> [TASK GOAL] Transcribe the records below exactly as they appear, omitting any pictures.

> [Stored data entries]

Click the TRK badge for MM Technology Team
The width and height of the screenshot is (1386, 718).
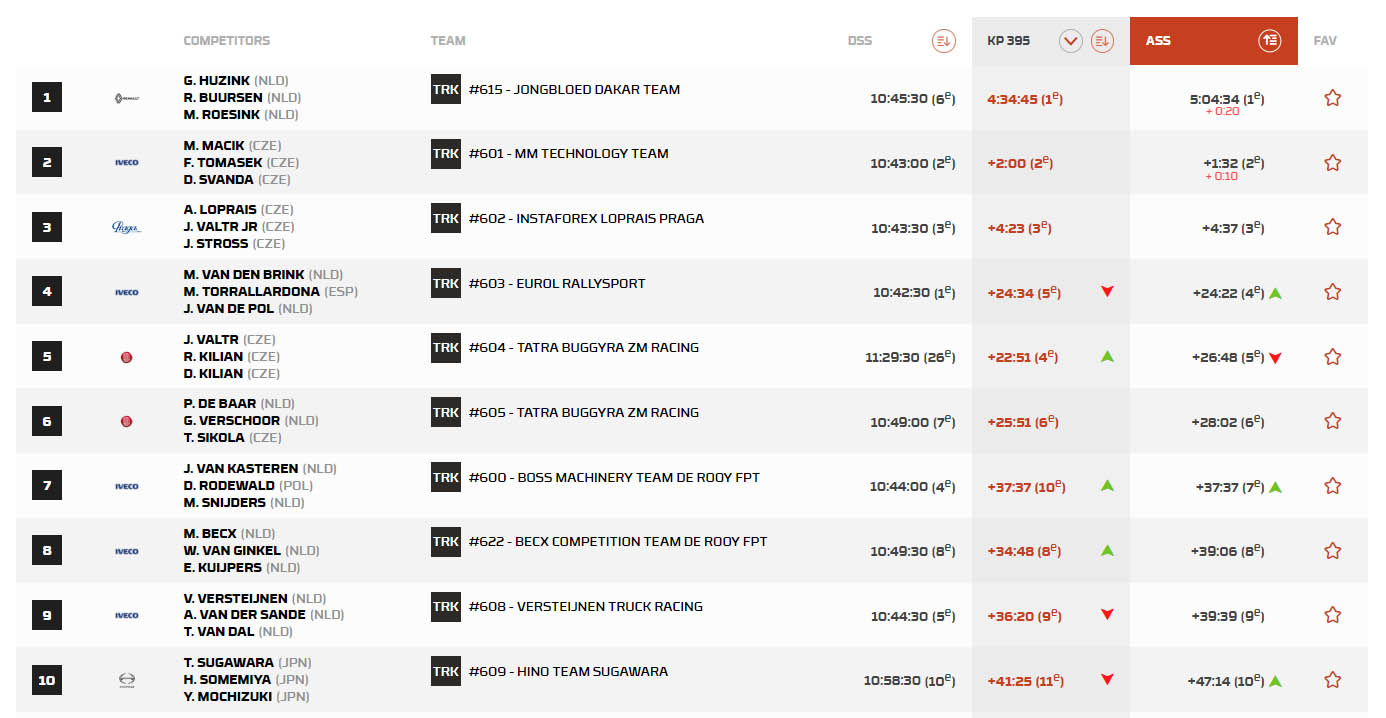(x=446, y=154)
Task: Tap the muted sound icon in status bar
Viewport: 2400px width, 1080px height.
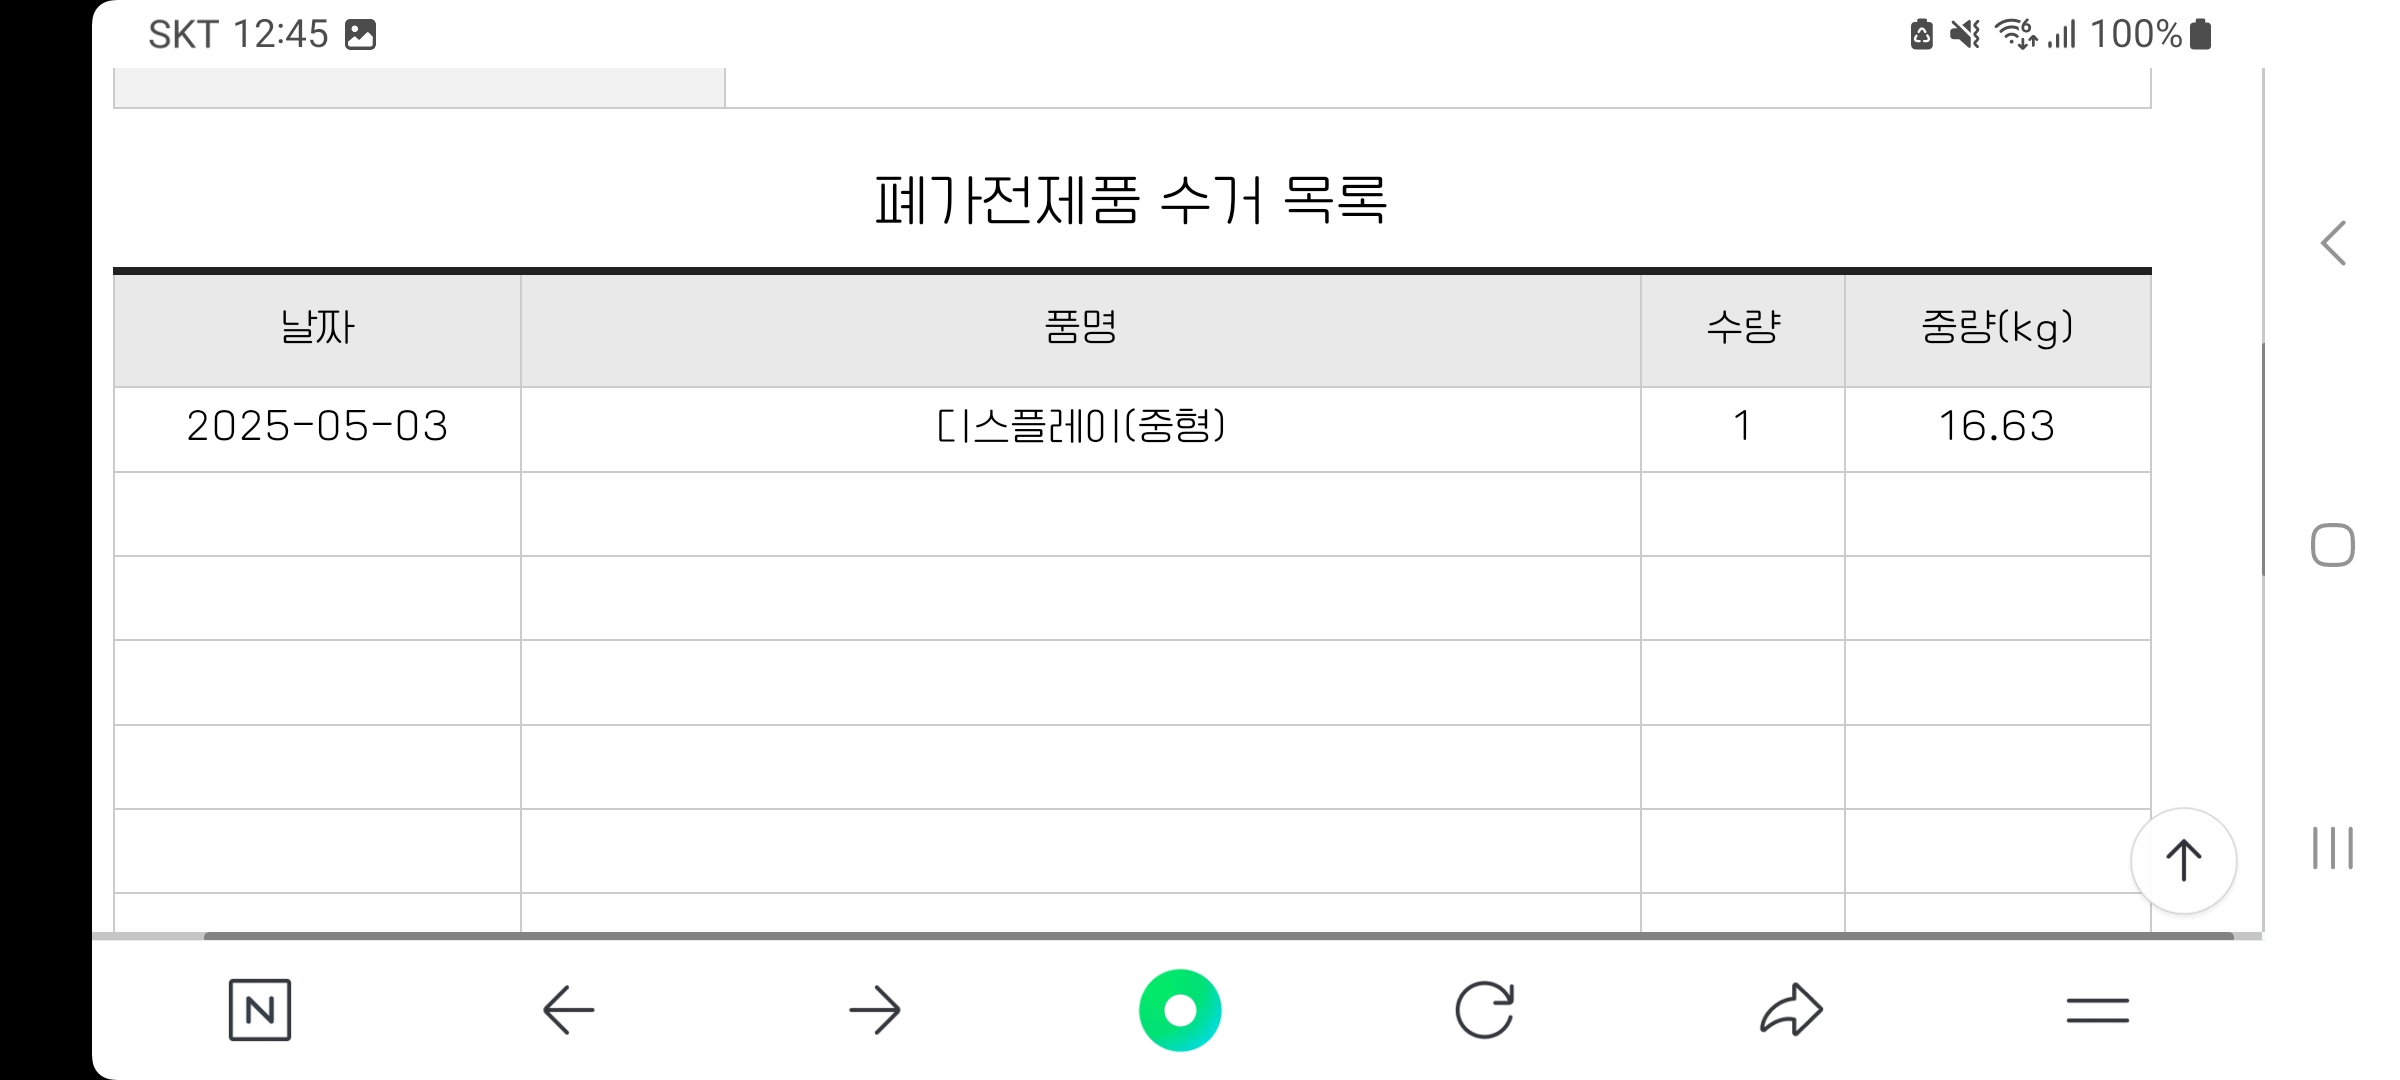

> [RESULT]
Click the TRK badge for MM Technology Team
The width and height of the screenshot is (1386, 718).
(x=446, y=154)
Task: Tap the muted sound icon in status bar
Viewport: 2400px width, 1080px height.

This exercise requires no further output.